Issue 001 · May 2026 · ArticleTech · 14 May 2026
Tech · 14 May 2026

Why Fifteen Kilobytes Is Enough

Every game on this site loads in about 15 kilobytes. The average web page is 170 times larger. Here is what the browser already provides — and why we chose to use only that.

The average web page as of 2026 weighs around 2.5 megabytes. The average Hage Game game page weighs about 15 kilobytes, of which roughly 8 kilobytes is the shared stylesheet and JavaScript. The game itself — its logic, its rendering, its audio, its local storage interface — fits in 7 kilobytes or less. This is not an accident or an aesthetic choice. It is the natural result of building on the web platform without adding anything the web platform does not provide.

What the modern browser already gives you

Modern browser APIs are comprehensive enough that a small, self-contained game needs almost nothing from outside. The Canvas API handles 2D rendering at arbitrary resolution with hardware acceleration. The Web Audio API synthesises sounds — oscillators, filters, envelopes — in real time without any audio files. The pointer events API unifies mouse, touch and stylus input under a single interface. localStorage persists data between sessions without a server. requestAnimationFrame provides a 60Hz game loop that pauses when the tab is hidden. None of this requires an import.

The games in this issue use exactly those five APIs. Every game is a single HTML file with inline styles and inline JavaScript. The total HTML including markup, styles and game code is typically between 12 and 20 kilobytes. The shared stylesheet adds another 8 kilobytes, loaded once and cached for the session. That is the entire technical stack.
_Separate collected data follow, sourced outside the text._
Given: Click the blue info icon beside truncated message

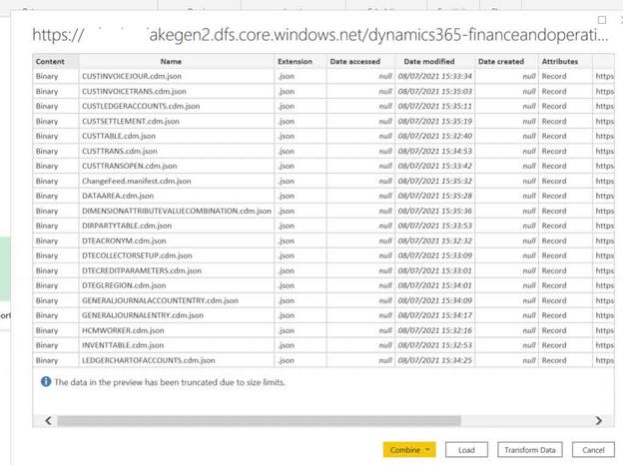Looking at the screenshot, I should [x=46, y=382].
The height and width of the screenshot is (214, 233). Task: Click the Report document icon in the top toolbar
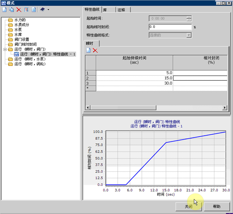[x=34, y=10]
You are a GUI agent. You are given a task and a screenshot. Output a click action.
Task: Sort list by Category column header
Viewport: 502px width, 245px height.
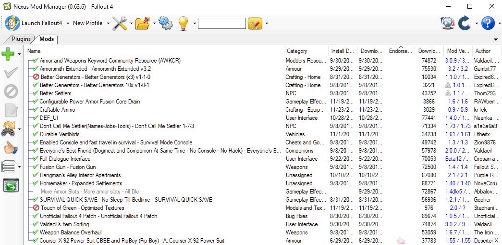[x=297, y=51]
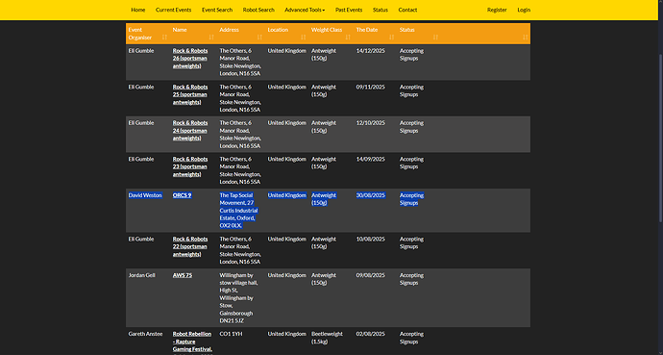
Task: Sort by The Date arrow icon
Action: tap(391, 38)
What this means for load time

On a 4G mobile connection (around 10 megabits per second in practice), a 15-kilobyte page loads in under 15 milliseconds, excluding DNS and connection overhead. Including that overhead, a first-time load takes roughly 200 to 400 milliseconds. A return visit, when the shared stylesheet is already cached, typically under 100 milliseconds. Compare this to the typical mobile game that requires a 200-megabyte download before you can play anything. The difference in friction is not linear; it is the difference between "I will try this" and "I will bookmark this and come back later" — and "come back later" almost never happens.

What 15 kilobytes cannot do

It is worth being honest about the constraints. Fifteen kilobytes cannot store complex game state — our games save a best score or best time, nothing more. It cannot serve a sophisticated matchmaking system, a persistent progression, a social leaderboard or an in-app purchase. It cannot play an audio file. It cannot load a texture. It cannot display a photograph. Every asset used in a Hage Game game was either computed programmatically (the Canvas drawing calls) or synthesised in real time (the Web Audio oscillators). Games that depend on rich media — platformers with hand-drawn sprites, narrative games with recorded dialogue, music games with licensed tracks — cannot be built at this scale.

We think this constraint is almost entirely a feature. It forced us to design games around mechanics rather than assets. A game where the player cannot tell that the audio is synthesised rather than recorded (Sound Match scores well in informal tests) is a better game than one that hides a thin mechanic behind elaborate audiovisual production. The mechanic either holds attention or it does not. Fifteen kilobytes makes that honesty mandatory.

The dependency-free choice

The single biggest factor in keeping our pages small was choosing not to use any JavaScript framework, bundler, or game engine. A minimal React application adds roughly 40 kilobytes of framework code before you have written a single line of game logic. A minimal Phaser.js scene adds around 1 megabyte. We used none of these. Every line of JavaScript in every Hage Game page was written for that page and does exactly what that page needs. The tradeoff is development time — writing a collision detection routine from scratch is slower than calling a library function — but the result is code we understand completely and can debug in a browser's developer tools in a single tab, without a build step, without a server.

This is, in a sense, a return to how the web was built before frameworks became the default. We do not think frameworks are bad — for large applications they are essential — but for a small, self-contained game that needs to load in under a second on any device, the dependency-free path is clearly the right one.